:: PASSAGE SHOWN ::
^^^^
COMMENTS: Classic Crusading Journalism

Sandwiched between a pair of California debates on CNN, the Story of the Day was the looming Super Tuesday Presidential primary. The top four Republican candidates confronted one another at the Ronald Reagan Presidential Library Wednesday night. The two remaining Democrats were gearing up for Thursday night's questions at the Kodak Theater, the home of the Academy Awards ceremonies. ABC and CBS both kicked off their newscast with a Hollywood preview while NBC opened with a Pentagon story instead. Yet the major impact of the day came from extended feature coverage. CBS devoted almost half its newscast to the scandal surrounding the death of Sgt Carmelo Rodriguez, aged 29, of the US Marine Corps.

CBS' Byron Pitts filed a textbook piece of crusading journalism on Sgt Rodriguez. His camera crew was granted access to the man's deathbed just eight minutes before he expired. Pitts showed us the shocking before-and-after pictures of "that once-buff physique" of a "fit gung-ho platoon leader" reduced to an 80lb shell by melanoma. Pitts used Rodriquez' tragedy to illustrate the injustice of a 1950 Supreme Court ruling known as the Feres Doctrine, under which active duty military personnel are disqualified from filing lawsuits against the Pentagon.
^^^^
:: DATASET CONTENT ::
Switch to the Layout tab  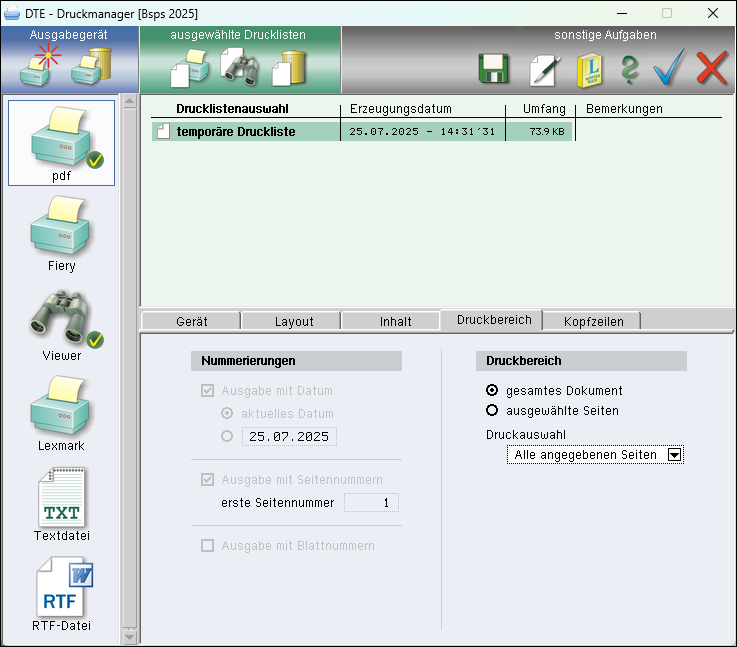[x=294, y=321]
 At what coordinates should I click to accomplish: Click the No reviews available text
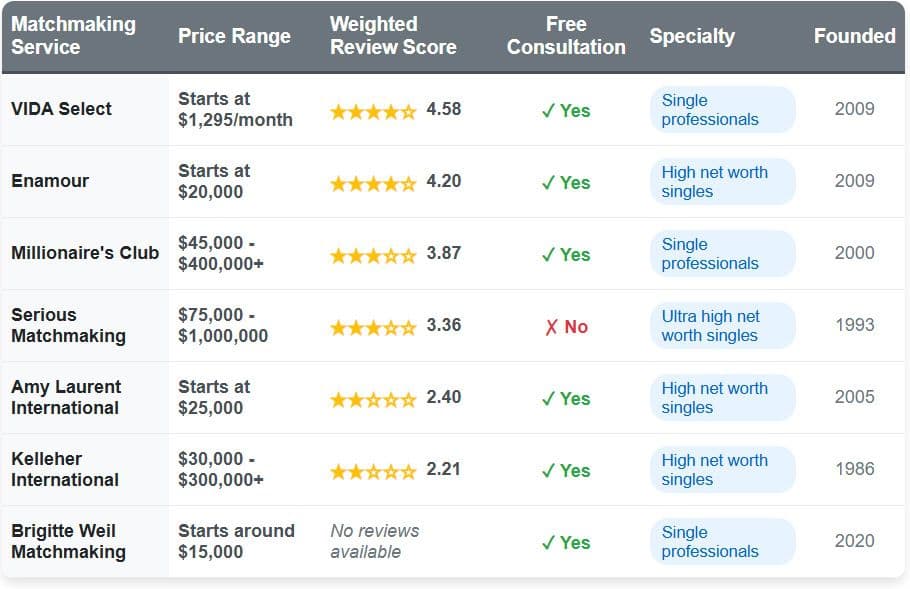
^^^^
:: AIM OF THE EXERCISE ::
Please resume the news commentary on the CBS report about Sgt. Carmelo Rodriguez, picking up right after its final sentence.

:: RESPONSE TO THE TASK ::
Rodriguez had been diagnosed with a skin abnormality on his buttock in 1997 when he enlisted in the Marine Corps. His physician neglected to recommend any follow up treatment. The so-called wart grew and by 2005, when Rodriguez was serving in Iraq, it was exuding pus. The physician in the field hospital did not treat him, advising him instead to have it seen to five months later when his tour ended. That delay was fatal. The melanoma spread. Rodriguez was forced into retirement. When he died the military did not even pay for his funeral.

Pitts quoted the military's own files confessing to "a major screw-up" yet the Feres Doctrine prohibits any legal redress for the apparent medical malpractice. Pitts concluded his report with a voice quaking with rage, a story that combined human interest, self-evident injustice, bureaucratic self-protection, a potential public policy remedy and the militant involvement of the journalist himself. A classic.